▸ ЦИТИРУЕМЫЙ ОТРЫВОК
- - - -

Не помогло. Главного редактора Валентина Осипова и директора Мелентьева опытная уже Бела Клюева обошла, объяснив, что рукопись читать не обязательно — это же Стругацкие, профессионалы, но после вёрстки… Цензуру на кривой кобыле не объедешь — в издательствах сидели штатные представители Главлита, они читали всё, и давить на них было бесполезно. Тётка
В тех же воспоминаниях есть любопытный штришок к портрету Поликарпова. Через пару месяцев, понимая, что дело не только в Стругацких, что редакцию Жемайтиса вообще начинают здорово прижимать, Бела Григорьевна всё-таки решается сходить на приём в ЦК КПСС. Дмитрий Алексеевич вполне приветлив с нею, но говорит буквально следующее: «Ты зря пришла. Разве это беда? Вот когда будет совсем худо, тогда приходи». К сожалению, такими показушно участливыми, а на самом деле цинично изворотливыми были практически все люди во власти. Другие там просто не уживались. Помогать можно было и нужно именно тогда, а когда станет «совсем худо», тогда уже поздно. Однако «доброму дяденьке» из ЦК было элементарно неохота взваливать на себя лишнюю проблему. Да и боязно — как человек хрущёвской команды в ЦК он и сам всё время ходил по лезвию бритвы. Ну и доходился — скоропостижно умер в ноябре того же года.

- - - -

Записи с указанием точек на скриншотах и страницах
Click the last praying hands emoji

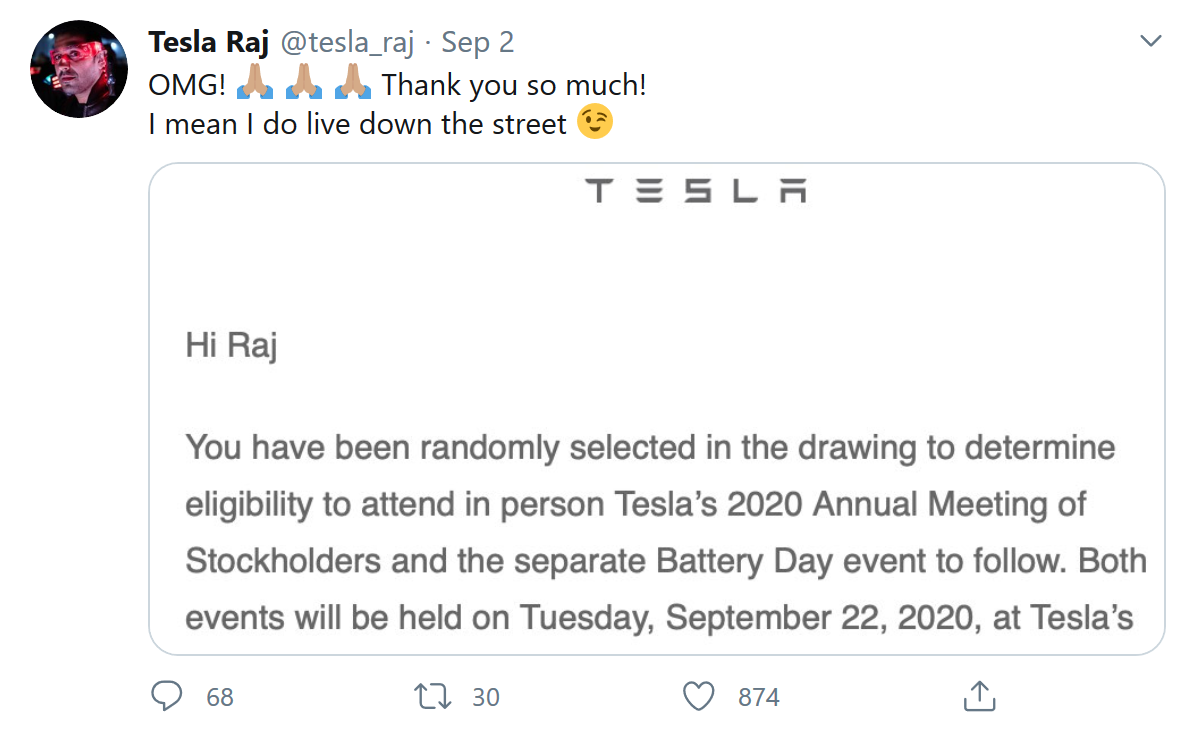[352, 84]
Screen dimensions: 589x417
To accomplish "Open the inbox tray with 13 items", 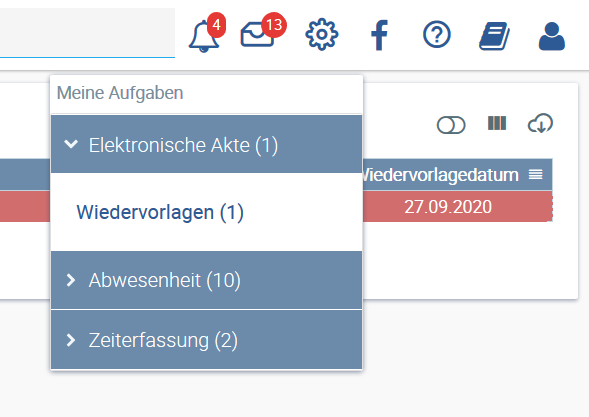I will (x=258, y=35).
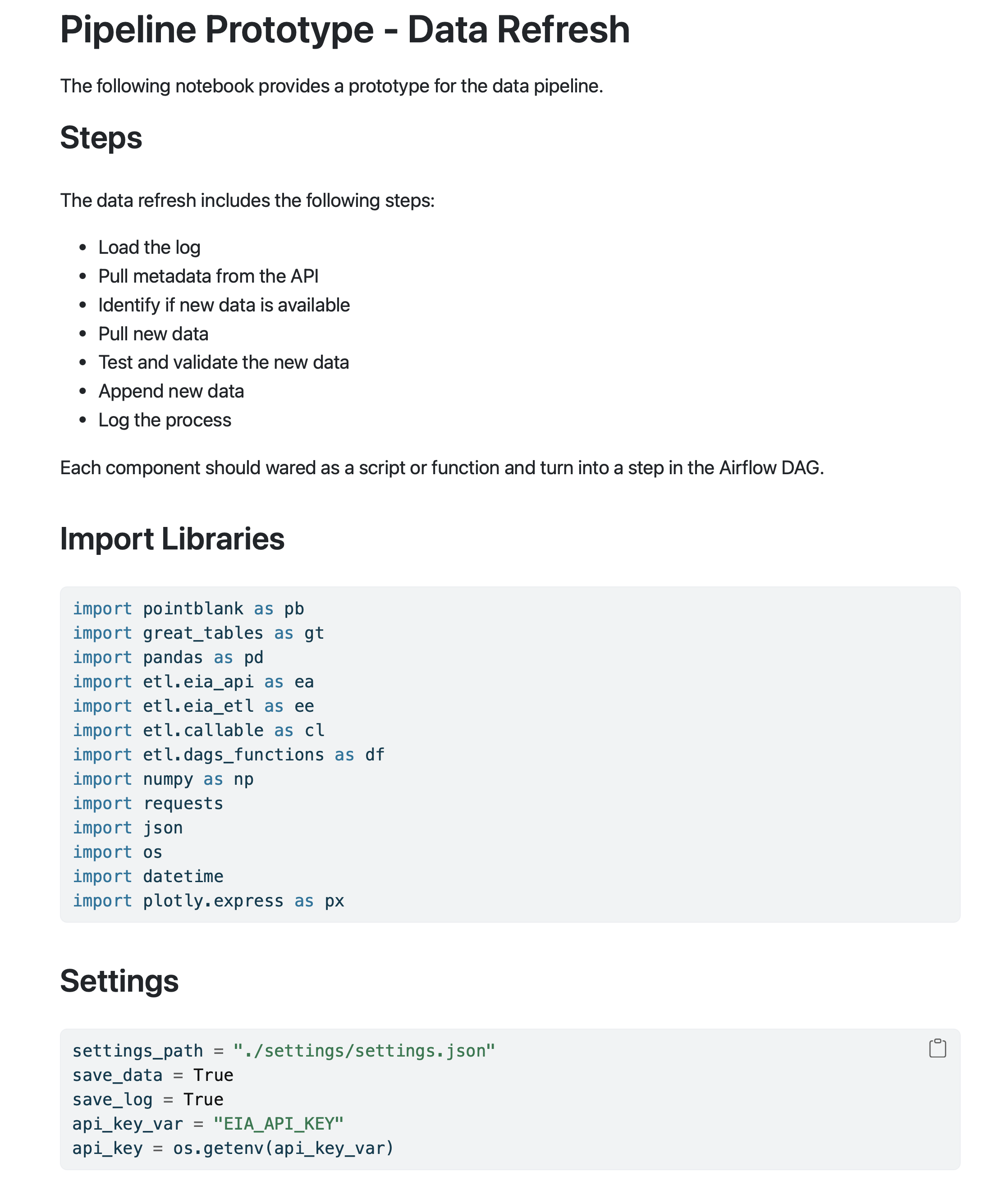The image size is (1008, 1190).
Task: Click the "EIA_API_KEY" string value
Action: point(278,1124)
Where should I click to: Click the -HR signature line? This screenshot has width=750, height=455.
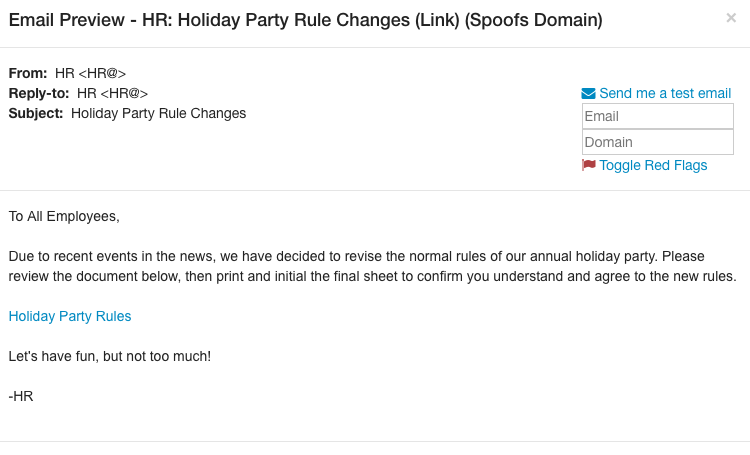pos(21,396)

- - - -

▸ ЧТО СДЕЛАТЬ
1. Сверь с отрывком три утверждения: (a) Бела Григорьевна ходила на приём в ЦК КПСС; (b) Дмитрий Алексеевич встретил её неприветливо; (c) штатные представители Главлита в издательствах читали не всё. На каждое ответь «да» или «нет» и дословно приведи слова отрывка, которые это решают.
2. Перепиши строки записей со строки с «Where should I» до конца записей, поменяв «signature» на «date» и больше ничего не трогая. Картинки в ответ не включай.
Отрывок и записи между собой никак не связаны.

▸ ОТВЕТЫ
1.
(a) Да: «Бела Григорьевна всё-таки решается сходить на приём в ЦК КПСС».
(b) Нет: «Дмитрий Алексеевич вполне приветлив с нею».
(c) Нет: «они читали всё».

2.
Where should I click to: Click the -HR date line? This screenshot has width=750, height=455.
pos(21,396)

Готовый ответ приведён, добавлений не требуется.